Extrait »
Êtes-vous surpris que les droites macroniste (Horizons) et traditionnelle (« Les Républicains ») aient mêlé leurs voix à celles du Rassemblement national pour voter une résolution dénonçant les accords franco-algériens de 1968 ?

Alain Ruscio

Historien

Hélas non… Il ne faut pas oublier que de Gaulle a été porté au pouvoir par le mouvement Algérie française. Considérant que la guerre ne pouvait être gagnée et qu’elle affaiblissait le rôle de la France dans le monde, il a esquissé un virage dès 1959 pour accepter ce qui était devenu inéluctable. Son prestige a masqué les réticences du reste de la droite. Et dès lors que « le grand Charles » s’est effacé, la « nostalgérie » s’est exprimée publiquement.

Sur les questions coloniales et mémorielles, les convergences avec l’extrême droite ont commencé sous Valéry Giscard d’Estaing. Elles se sont accélérées à mesure que le RN a progressivement lepénisé les esprits. Puis Bruno Retailleau a surgi d’une longue histoire de la droite bourgeoise pour faciliter le rapprochement sur fond d’islamophobie et de racisme anti-Arabes.

Pourquoi, soixante ans après l’indépendance, droite et extrême droite n’arrivent-elles pas à tourner la page de l’Algérie française ?

L’Algérie était une colonie particulière. Une large partie du monde politique français exprimait sa conviction qu’il s’agissait d’une terre française, y compris à gauche avec Pierre Mendès-France ou François Mitterrand. Il existait un large consensus sur la nécessité de « rétablir l’ordre » sur place. Les premiers protestataires, dont les communistes et l’Humanité, ont été isolés, inaudibles et même privés d’expression.

La fin de la guerre ne s’est en réalité pas faite sur l’acceptation de l’indépendance mais sur le thème du retour des soldats qui risquaient leur peau. Dès lors, une majorité des pieds-noirs n’a jamais digéré cette issue et a exercé une pression électorale sur des personnalités politiques, notamment dans le Sud-Est.

Jeu de données »
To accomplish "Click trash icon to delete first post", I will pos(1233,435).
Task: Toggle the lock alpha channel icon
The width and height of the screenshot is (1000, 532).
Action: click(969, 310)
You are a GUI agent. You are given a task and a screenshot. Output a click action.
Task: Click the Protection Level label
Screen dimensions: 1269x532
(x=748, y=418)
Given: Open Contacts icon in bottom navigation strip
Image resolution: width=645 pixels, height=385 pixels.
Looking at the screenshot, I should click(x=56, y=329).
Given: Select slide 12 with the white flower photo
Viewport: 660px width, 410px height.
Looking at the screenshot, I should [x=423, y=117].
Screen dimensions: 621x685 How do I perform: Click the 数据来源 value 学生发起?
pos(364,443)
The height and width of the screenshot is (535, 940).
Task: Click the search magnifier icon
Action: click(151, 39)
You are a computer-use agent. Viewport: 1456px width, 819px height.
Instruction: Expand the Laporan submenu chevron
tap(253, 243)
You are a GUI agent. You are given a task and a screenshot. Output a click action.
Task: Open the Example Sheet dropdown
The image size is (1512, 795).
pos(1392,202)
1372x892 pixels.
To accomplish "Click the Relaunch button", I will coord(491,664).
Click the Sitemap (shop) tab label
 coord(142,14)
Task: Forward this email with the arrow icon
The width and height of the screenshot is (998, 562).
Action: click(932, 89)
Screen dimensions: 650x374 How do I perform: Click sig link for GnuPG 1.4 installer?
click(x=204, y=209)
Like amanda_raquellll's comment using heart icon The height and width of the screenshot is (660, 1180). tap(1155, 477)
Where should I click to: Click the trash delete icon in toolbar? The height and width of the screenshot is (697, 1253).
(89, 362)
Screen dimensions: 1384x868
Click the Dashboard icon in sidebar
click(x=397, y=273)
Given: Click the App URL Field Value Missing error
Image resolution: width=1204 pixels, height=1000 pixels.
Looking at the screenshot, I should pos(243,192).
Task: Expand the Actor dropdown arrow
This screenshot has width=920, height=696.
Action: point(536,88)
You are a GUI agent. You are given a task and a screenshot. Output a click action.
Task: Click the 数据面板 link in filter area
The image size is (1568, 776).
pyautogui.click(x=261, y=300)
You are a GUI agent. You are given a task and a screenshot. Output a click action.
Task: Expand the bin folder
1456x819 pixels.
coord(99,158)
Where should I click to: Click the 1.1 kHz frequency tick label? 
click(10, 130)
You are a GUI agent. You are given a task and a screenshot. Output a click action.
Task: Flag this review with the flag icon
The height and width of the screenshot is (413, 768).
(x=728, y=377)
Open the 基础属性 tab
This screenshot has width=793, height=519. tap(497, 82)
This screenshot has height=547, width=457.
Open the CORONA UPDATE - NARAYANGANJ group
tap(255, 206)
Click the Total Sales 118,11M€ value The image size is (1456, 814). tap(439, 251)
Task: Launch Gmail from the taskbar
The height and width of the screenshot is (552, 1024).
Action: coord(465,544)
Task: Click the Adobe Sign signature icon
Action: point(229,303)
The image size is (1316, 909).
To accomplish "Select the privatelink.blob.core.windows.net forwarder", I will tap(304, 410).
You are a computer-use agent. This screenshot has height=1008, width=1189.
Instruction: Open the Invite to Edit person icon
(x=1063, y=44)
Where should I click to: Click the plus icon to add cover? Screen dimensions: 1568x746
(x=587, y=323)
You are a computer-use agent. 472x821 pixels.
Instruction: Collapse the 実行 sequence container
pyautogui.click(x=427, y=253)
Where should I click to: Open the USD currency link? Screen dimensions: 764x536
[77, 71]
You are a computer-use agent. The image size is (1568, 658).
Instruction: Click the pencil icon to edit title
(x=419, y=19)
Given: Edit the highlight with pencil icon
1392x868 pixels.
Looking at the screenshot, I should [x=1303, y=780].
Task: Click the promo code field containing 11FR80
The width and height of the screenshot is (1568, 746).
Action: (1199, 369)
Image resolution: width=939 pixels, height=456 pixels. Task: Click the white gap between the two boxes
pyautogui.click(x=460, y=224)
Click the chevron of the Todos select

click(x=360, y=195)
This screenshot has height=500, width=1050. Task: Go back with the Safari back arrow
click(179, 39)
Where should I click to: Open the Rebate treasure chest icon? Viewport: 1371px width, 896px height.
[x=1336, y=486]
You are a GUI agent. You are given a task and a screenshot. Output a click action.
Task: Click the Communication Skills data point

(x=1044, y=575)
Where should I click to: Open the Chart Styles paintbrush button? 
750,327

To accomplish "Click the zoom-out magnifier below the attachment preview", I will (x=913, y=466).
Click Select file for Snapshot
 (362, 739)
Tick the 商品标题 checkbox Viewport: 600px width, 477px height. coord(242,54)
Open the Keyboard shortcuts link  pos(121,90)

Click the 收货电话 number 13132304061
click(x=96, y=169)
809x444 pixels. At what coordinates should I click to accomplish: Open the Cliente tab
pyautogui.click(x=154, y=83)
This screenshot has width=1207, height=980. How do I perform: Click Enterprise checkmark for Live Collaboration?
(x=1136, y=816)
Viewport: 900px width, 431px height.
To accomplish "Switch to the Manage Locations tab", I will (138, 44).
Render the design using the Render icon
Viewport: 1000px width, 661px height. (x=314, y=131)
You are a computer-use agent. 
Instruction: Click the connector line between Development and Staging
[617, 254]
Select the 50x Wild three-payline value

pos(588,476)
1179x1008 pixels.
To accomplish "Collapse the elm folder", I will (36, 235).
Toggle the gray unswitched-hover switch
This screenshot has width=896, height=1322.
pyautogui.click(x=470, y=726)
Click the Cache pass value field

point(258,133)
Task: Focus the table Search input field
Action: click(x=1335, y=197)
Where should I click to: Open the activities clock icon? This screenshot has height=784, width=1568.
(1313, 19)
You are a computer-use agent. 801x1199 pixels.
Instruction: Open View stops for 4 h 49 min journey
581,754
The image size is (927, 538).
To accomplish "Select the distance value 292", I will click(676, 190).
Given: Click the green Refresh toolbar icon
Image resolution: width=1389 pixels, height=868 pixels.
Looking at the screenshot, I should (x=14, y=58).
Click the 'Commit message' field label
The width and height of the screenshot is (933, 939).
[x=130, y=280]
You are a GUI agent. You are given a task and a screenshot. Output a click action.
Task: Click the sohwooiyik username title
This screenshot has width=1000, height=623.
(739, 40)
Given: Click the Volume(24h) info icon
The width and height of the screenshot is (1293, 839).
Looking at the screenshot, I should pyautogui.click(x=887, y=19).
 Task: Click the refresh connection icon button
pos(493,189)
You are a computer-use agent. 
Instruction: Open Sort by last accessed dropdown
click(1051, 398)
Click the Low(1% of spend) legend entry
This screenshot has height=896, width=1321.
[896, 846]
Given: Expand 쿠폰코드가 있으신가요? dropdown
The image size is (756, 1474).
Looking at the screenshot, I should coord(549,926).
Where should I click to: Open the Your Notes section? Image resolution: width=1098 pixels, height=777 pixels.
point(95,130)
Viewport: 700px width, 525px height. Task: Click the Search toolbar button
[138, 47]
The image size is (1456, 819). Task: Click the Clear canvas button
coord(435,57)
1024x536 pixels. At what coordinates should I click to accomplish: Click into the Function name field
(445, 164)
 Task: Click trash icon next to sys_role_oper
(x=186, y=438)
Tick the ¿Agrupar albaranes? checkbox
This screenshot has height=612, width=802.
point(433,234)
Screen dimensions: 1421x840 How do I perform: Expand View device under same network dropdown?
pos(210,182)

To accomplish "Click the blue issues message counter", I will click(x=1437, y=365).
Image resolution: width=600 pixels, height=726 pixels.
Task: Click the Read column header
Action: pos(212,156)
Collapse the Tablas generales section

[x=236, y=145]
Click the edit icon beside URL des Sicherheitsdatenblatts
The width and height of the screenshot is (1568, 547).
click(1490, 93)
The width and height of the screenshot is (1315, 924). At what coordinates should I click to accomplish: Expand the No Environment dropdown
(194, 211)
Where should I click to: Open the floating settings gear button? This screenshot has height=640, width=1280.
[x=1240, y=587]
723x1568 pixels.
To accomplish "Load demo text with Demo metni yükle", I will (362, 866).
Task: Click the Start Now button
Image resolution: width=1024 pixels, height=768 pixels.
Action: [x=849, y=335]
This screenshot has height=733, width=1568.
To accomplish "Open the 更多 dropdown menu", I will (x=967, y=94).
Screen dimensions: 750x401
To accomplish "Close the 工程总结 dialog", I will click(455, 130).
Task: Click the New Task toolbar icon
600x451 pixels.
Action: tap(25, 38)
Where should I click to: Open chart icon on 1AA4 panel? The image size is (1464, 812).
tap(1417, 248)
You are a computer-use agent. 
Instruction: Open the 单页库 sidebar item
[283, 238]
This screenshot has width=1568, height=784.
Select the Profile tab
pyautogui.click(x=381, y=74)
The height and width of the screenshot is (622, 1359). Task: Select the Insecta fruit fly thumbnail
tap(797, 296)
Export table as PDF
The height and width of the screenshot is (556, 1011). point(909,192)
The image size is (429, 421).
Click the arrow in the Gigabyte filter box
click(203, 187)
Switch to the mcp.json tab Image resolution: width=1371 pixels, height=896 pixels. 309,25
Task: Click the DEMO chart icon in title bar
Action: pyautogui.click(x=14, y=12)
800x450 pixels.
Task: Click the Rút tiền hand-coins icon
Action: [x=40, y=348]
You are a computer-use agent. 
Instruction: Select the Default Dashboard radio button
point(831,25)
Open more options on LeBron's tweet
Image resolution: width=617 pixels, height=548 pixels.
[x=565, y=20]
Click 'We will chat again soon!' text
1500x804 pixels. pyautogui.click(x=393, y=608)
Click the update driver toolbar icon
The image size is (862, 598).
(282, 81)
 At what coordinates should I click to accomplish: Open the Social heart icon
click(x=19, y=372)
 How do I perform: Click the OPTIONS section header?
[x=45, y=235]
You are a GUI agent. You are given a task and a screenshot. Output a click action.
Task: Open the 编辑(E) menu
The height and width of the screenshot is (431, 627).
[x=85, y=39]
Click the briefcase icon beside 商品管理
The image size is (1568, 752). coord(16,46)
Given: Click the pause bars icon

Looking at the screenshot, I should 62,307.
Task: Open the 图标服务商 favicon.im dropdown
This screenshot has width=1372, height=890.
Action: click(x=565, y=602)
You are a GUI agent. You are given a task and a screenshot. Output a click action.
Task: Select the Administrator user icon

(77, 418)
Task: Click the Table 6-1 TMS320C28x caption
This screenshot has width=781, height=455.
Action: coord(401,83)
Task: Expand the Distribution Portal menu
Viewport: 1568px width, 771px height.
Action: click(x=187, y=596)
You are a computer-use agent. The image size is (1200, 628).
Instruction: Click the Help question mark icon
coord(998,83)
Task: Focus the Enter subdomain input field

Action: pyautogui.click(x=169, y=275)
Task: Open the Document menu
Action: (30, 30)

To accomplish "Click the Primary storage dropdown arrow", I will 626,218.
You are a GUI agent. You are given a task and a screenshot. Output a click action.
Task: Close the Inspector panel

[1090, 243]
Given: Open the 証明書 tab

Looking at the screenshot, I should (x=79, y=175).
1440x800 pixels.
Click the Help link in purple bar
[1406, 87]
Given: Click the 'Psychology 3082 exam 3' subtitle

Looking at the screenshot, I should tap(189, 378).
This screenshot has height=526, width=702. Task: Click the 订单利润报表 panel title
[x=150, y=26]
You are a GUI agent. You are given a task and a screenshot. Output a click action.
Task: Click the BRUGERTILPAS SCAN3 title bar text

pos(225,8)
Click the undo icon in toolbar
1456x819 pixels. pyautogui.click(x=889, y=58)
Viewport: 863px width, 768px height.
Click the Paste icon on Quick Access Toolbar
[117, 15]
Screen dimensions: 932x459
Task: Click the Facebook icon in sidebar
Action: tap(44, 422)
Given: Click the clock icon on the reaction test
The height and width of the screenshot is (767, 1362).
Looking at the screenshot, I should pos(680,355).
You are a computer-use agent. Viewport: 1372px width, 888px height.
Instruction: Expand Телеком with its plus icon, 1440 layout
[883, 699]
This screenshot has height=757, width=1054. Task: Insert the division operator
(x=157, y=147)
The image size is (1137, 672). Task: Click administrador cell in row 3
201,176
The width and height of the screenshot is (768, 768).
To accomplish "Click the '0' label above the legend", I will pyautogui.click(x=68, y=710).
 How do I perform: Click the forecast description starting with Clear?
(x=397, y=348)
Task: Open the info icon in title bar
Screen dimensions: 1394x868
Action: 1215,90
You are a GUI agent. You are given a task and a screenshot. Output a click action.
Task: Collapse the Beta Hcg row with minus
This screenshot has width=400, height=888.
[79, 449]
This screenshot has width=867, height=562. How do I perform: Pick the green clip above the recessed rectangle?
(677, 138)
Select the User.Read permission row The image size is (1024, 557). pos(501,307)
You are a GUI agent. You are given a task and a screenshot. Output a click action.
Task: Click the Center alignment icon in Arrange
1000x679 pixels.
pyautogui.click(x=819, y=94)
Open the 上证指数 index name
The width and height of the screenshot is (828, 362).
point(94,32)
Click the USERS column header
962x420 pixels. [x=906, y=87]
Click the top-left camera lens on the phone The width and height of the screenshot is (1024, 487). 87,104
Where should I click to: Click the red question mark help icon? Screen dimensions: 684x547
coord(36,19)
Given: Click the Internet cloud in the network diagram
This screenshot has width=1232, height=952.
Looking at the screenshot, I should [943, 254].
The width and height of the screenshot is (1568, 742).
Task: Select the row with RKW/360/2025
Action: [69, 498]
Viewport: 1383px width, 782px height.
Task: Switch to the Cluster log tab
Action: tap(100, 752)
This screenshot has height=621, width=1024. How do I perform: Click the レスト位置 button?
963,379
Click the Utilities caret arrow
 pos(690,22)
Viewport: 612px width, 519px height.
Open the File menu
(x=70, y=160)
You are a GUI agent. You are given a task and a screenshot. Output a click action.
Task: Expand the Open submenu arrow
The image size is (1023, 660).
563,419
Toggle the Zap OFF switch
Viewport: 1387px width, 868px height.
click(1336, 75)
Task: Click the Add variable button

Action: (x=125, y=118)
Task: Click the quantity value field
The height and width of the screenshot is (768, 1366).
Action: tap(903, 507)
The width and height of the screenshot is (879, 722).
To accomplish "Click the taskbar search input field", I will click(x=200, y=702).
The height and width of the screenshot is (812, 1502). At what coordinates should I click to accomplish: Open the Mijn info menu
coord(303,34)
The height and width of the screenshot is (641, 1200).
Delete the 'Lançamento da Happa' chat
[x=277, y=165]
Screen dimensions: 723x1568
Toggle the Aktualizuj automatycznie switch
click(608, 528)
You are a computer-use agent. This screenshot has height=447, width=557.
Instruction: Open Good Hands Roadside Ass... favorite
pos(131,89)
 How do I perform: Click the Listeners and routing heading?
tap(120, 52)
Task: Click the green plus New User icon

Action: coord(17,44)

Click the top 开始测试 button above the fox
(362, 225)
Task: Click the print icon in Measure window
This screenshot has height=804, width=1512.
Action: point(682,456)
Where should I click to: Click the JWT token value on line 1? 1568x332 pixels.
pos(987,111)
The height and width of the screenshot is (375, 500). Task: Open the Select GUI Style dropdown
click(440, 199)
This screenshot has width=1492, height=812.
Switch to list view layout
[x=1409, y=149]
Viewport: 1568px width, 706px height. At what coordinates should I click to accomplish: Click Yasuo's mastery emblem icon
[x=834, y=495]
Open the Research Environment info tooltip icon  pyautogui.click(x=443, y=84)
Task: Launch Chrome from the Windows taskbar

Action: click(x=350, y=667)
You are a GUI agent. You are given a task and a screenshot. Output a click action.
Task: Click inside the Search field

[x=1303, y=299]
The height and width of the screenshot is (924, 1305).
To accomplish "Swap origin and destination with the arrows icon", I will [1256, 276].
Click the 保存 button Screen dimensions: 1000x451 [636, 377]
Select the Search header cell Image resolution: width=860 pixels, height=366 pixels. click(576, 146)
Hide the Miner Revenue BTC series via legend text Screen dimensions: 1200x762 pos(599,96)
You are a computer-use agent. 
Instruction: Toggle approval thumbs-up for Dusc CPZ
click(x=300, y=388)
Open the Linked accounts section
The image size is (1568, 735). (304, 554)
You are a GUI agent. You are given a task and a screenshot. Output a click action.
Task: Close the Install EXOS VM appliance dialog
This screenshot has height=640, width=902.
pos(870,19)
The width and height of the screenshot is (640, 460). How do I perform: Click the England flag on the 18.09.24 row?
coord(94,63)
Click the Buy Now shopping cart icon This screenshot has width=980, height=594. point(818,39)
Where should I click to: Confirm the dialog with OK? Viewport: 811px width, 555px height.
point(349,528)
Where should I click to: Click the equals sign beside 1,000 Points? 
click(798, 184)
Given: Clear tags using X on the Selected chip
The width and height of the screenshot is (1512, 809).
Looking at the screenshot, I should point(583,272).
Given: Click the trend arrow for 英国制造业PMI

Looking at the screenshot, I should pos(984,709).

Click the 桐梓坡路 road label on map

Travail écrit 1 »
D'après l'extrait, sous quel président les convergences de la droite avec l'extrême droite sur les questions coloniales et mémorielles ont-elles commencé ?
Travail écrit 2 »
Recopiez fidèlement le passage de l'extrait qui va de « La fin de la » jusqu'à « dans le Sud-Est. ».

Corrigé 1 »
Sous Valéry Giscard d'Estaing.

Corrigé 2 »
La fin de la guerre ne s’est en réalité pas faite sur l’acceptation de l’indépendance mais sur le thème du retour des soldats qui risquaient leur peau. Dès lors, une majorité des pieds-noirs n’a jamais digéré cette issue et a exercé une pression électorale sur des personnalités politiques, notamment dans le Sud-Est.